Se suelen redactar con tantos tópicos
que siguen las mismas simples, esquemáticas e impersonales pautas de los
epitafios. Porque la muerte, tal cual, es un tema tabú, y nadie se atreve a
hablar mal de un muerto, y menos mientras el fallecido está todavía ahí, en
cuerpo presente.
Confunden el reconocimiento noble y
merecido a quien defendió con honestidad unos ideales no compartidos. Una cosa
no quita a la otra. Hay personas que a lo largo de su vida han inspirado la
admiración de todos y con ella tenemos la obligación de despedirlas. Sin
embargo, por los obituarios de los periódicos también han desfilado importantes
personalidades, muchas de ellas incluso con las manos manchadas de sangre, que
se han visto beneficiadas ante la Historia por la amnistía de la muerte.
Lo peor es que ni mitificados se
diferencian tanto de los condenados ad
aeternum.
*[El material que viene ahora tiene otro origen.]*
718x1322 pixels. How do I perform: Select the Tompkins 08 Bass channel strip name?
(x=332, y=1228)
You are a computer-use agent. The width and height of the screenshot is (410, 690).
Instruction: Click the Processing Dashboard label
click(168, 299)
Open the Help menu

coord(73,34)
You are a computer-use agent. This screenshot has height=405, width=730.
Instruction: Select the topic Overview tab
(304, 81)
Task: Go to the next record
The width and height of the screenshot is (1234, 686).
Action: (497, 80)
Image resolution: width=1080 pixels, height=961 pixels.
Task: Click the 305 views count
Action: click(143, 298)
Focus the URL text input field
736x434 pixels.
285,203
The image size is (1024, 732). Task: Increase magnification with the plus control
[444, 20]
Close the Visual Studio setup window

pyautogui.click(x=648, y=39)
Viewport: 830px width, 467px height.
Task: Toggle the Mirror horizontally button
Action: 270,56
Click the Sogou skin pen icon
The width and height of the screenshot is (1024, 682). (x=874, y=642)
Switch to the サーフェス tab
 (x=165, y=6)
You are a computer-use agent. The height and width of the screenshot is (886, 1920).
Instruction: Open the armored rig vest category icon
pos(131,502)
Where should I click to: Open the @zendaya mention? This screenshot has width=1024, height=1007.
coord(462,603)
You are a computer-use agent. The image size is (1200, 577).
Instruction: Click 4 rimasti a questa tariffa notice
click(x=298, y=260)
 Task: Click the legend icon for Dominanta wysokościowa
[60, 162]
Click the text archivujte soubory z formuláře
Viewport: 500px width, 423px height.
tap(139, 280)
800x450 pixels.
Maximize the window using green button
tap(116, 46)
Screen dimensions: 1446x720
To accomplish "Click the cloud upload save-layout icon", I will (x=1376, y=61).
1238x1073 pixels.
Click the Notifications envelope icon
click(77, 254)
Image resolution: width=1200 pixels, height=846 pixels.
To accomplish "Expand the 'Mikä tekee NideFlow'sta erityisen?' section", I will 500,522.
Por eso, en justicia, no se puede aceptar ningún elogio gratuito,
ni siquiera plastificado en frases hechas, para aquellos que antepusieron sus
intereses personales, tramaron ocultas estrategias o tomaron decisiones
marcadamente partidistas con plena conciencia. La muerte no invita a mentiras y
la memoria de un personaje mucho menos.